[What to do]
Search the entries for lines that contain the word "agent", and report each one found.

(Beginning of Given entries)

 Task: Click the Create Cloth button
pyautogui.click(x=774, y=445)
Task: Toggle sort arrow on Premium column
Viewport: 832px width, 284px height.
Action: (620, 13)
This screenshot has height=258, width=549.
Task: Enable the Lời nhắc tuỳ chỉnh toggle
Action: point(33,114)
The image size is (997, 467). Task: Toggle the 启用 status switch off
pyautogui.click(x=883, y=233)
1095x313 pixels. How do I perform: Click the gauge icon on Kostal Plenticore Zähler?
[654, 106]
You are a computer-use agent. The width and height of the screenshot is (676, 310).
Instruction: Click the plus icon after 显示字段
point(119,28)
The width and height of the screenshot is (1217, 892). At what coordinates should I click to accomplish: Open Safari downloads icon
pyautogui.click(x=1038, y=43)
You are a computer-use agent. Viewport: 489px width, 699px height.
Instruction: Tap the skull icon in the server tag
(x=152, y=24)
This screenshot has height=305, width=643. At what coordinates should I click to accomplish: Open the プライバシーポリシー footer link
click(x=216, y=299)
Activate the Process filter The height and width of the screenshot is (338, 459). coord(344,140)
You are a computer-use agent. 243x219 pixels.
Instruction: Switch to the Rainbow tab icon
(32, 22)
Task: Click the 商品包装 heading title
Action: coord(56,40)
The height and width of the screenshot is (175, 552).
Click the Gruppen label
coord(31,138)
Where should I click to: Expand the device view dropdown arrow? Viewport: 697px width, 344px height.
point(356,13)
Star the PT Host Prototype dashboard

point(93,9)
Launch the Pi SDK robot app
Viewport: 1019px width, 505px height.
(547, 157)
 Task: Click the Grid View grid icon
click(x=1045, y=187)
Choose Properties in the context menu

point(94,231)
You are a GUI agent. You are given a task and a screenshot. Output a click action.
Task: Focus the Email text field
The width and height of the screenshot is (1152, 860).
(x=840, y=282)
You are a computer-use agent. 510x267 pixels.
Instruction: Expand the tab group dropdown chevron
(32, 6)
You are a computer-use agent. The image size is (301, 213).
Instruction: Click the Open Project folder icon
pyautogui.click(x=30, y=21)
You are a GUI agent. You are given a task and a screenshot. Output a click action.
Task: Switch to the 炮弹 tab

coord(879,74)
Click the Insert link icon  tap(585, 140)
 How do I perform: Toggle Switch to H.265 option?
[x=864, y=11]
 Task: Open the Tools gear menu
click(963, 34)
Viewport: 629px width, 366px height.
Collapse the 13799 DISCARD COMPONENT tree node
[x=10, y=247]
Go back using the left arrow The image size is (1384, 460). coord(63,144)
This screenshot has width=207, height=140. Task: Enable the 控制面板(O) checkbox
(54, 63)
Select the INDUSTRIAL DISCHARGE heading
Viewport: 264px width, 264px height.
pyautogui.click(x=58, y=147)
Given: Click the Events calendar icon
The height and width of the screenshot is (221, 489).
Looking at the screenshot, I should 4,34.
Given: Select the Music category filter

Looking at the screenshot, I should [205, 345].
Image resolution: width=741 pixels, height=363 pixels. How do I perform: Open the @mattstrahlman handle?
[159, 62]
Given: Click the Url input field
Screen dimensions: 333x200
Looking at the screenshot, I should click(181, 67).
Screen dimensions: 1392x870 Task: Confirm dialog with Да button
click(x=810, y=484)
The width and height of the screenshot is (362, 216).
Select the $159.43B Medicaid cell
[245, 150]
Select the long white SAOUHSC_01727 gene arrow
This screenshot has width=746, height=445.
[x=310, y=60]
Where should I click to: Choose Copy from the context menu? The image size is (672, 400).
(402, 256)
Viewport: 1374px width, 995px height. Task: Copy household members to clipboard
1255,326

(End of Given entries)

[Response to the task]
You are a computer-use agent. The width and height of the screenshot is (676, 310).
You are a computer-use agent. Viewport: 489px width, 699px height.
You are a computer-use agent. 243x219 pixels.
You are a GUI agent. You are given a task and a screenshot. Output a click action.
You are a computer-use agent. 510x267 pixels.
You are a computer-use agent. The image size is (301, 213).
You are a GUI agent. You are given a task and a screenshot. Output a click action.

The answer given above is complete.